* Problem description *
Within the records below is a range that opens at the line with "This screenshot has width=1124, height=883." and closes at the line with "Given: Open the X.com logo in the quoted post". Return that range word for word, both ends included, and only that range.

* Exercise material *
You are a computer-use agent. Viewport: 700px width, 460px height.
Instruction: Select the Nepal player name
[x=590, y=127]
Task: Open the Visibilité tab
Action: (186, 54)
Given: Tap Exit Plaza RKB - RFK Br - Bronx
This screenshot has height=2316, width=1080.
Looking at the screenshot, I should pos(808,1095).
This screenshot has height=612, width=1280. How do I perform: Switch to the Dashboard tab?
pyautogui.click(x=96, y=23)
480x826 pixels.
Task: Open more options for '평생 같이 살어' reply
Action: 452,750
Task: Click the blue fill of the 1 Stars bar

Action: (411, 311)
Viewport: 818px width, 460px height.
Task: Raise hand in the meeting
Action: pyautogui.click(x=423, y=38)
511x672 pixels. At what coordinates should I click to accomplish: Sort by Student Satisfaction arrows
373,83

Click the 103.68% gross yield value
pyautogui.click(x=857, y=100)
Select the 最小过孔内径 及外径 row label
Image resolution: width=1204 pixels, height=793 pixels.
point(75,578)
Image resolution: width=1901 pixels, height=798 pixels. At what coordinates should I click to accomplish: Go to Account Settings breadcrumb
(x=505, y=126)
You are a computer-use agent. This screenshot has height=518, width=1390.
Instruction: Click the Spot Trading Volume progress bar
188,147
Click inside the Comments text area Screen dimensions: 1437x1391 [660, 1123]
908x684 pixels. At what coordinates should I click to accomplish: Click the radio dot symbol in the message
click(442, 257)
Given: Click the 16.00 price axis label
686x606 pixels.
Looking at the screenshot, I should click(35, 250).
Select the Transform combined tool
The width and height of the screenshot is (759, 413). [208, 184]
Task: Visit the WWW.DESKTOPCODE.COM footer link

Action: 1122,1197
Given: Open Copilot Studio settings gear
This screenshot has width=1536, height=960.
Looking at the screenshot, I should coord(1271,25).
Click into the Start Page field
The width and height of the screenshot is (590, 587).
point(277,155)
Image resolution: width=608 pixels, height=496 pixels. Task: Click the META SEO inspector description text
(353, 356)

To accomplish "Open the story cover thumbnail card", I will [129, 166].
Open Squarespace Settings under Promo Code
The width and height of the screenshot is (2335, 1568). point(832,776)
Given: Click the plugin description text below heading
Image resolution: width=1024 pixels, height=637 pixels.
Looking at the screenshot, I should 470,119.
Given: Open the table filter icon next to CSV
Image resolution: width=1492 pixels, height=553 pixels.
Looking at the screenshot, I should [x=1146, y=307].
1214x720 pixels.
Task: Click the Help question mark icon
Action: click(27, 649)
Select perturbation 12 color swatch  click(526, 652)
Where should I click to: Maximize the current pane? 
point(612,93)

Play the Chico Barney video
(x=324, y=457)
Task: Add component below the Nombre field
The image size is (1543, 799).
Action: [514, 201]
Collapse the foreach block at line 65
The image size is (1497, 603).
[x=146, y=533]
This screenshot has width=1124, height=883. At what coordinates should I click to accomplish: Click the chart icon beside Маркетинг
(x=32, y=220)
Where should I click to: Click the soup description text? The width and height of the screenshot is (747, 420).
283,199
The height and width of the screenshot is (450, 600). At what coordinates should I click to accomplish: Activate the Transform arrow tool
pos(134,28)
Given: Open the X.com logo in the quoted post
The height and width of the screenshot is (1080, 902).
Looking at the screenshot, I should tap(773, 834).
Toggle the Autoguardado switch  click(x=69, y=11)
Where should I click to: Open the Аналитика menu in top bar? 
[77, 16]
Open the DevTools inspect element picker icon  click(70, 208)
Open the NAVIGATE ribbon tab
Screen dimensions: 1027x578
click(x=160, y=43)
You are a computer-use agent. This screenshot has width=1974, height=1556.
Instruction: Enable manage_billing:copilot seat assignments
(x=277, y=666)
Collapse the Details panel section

* Task result *
This screenshot has width=1124, height=883. At what coordinates should I click to accomplish: Click the chart icon beside Маркетинг
(x=32, y=220)
Where should I click to: Click the soup description text? The width and height of the screenshot is (747, 420).
283,199
The height and width of the screenshot is (450, 600). At what coordinates should I click to accomplish: Activate the Transform arrow tool
pos(134,28)
Given: Open the X.com logo in the quoted post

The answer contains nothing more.